INSTRUCTIONS FOR THE TASK:
Reproduce the data in its entirety, exactly as written.

DATA FOR ANALYSIS Block Start

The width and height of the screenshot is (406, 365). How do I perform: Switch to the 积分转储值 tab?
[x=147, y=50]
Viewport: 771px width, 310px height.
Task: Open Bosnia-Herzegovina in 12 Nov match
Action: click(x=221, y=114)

DATA FOR ANALYSIS Block End

ANSWER SECTION:
The width and height of the screenshot is (406, 365). How do I perform: Switch to the 积分转储值 tab?
[x=147, y=50]
Viewport: 771px width, 310px height.
Task: Open Bosnia-Herzegovina in 12 Nov match
Action: click(x=221, y=114)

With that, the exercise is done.